そして、今まで侯爵家で受けてきた教育という名の呪縛をどうしたものかと考えているところ。序に王子との関係も。
あの後、婚約者のわたしが近くで倒れても王子は何の行動も起こさなかった。それどころか、レイチェルの名前を聞き、鍛えている自分にぶつかり怪我をしていないか聞いたそうで。
どうしてわたしがそんなことを知っているかというと、怪我をしていないのに王子に抱きかかえられてレイチェルが運ばれた先とベッドに寝かす為にわたしが運ばれた先が同じだったから。

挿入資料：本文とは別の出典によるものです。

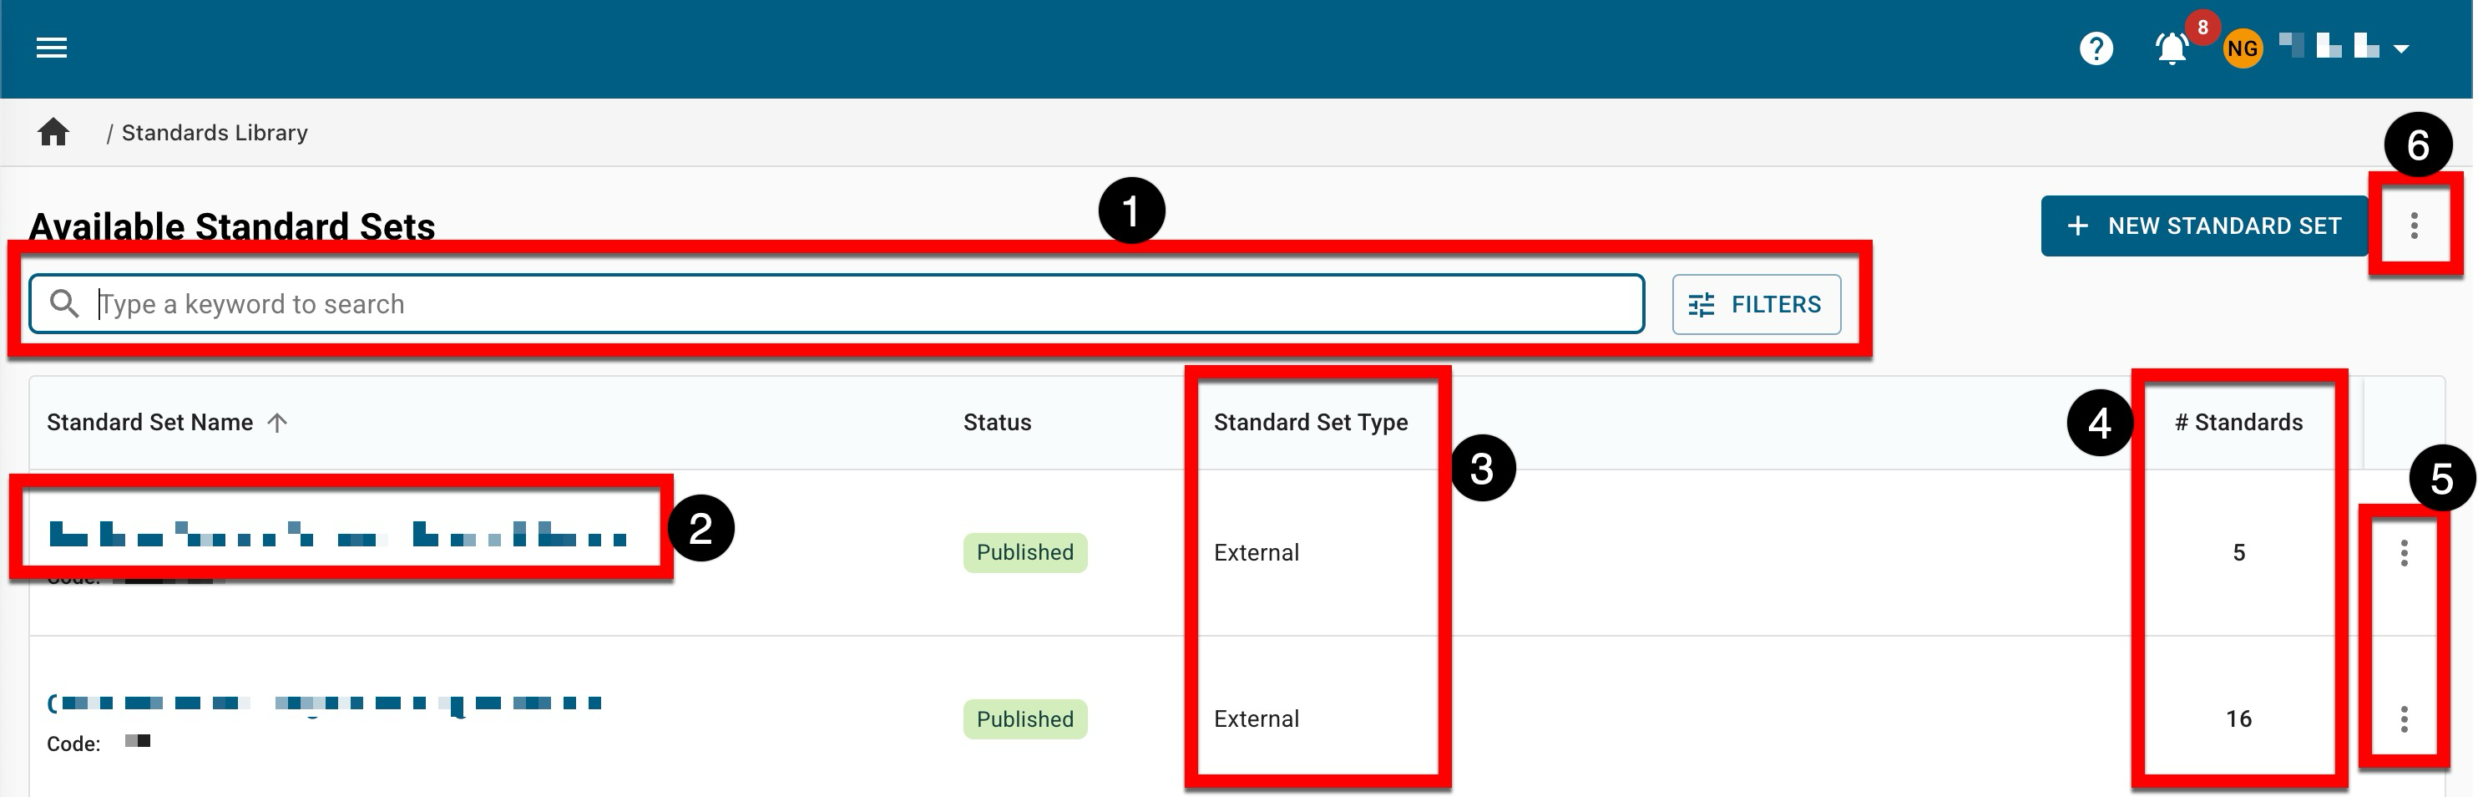2478x797 pixels.
Task: Sort by Standard Set Name column
Action: (x=150, y=423)
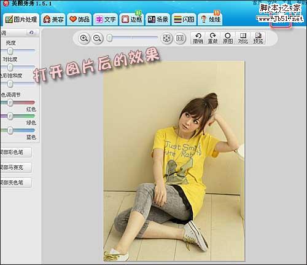Select the 文字 text tab

tap(106, 20)
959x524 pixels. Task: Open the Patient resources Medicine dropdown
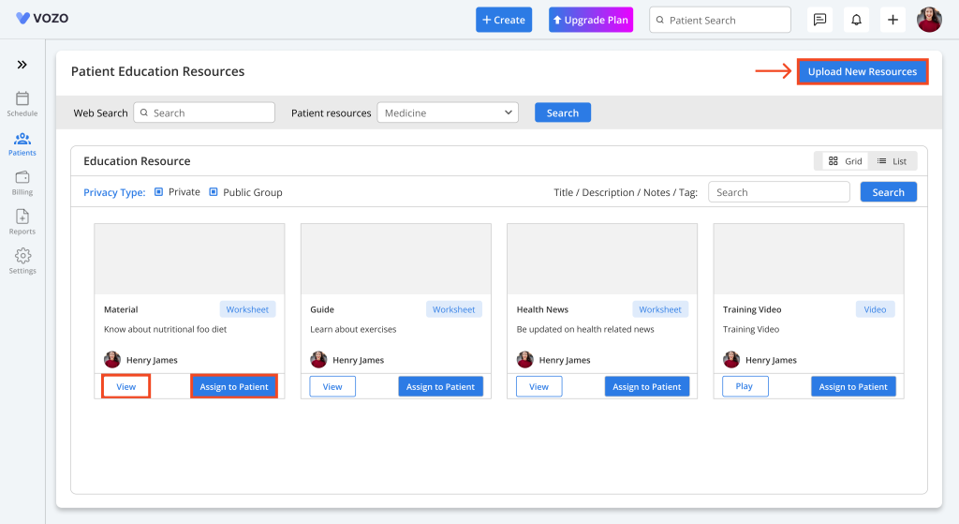point(448,112)
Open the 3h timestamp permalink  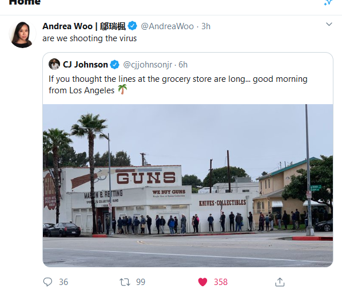click(206, 26)
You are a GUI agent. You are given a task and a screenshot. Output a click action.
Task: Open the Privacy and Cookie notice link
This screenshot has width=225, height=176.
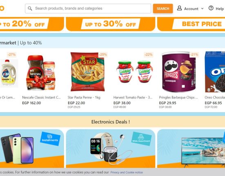coord(127,172)
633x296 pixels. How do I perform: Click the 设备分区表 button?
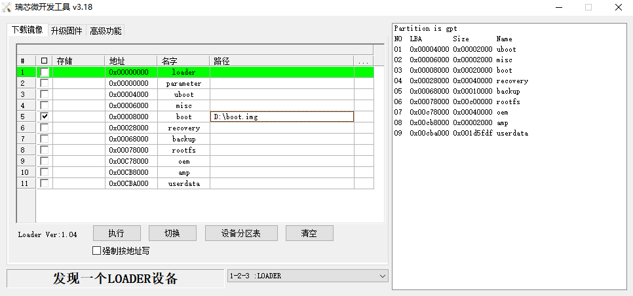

でもね、あの時殿下の隣にいたのは男爵令嬢のクレア様。ゲームの設定であるように婚約者のわたしが隣に居て、ぶつかったレイチェルと王子が惹かれ合う瞬間を隣で見ていたわけではない。序でに二人の仲が進展するのを阻止しようとかも思わない。だって、この二年のことを思えば、もう王子なんてどうでもいいもの。
わたしが考えている王子との関係は、ずばり、どうフェードアウトするか。あんな教育をしてくれちゃった侯爵家とも決別してもいいのだけれど、急には無理。今まで箱入り娘過ぎて、世の中のことを全く知らないのだから。
けれど、前世のことを思い出したのはついていた。世の中のことを知って、対策を練れば待ち受ける自分の未来を変えられる気がするもの。
クレアとレイチェルがこの世界でどういう役割なのかは知らないけれど、少なくともわたしにはサポートキャラなのかもしれない。わたしの決められていた詰まらない未来を変える為の。
この日、わたしは医務室のベッドの上で、未来を変えるべく行動を起こす決意をした。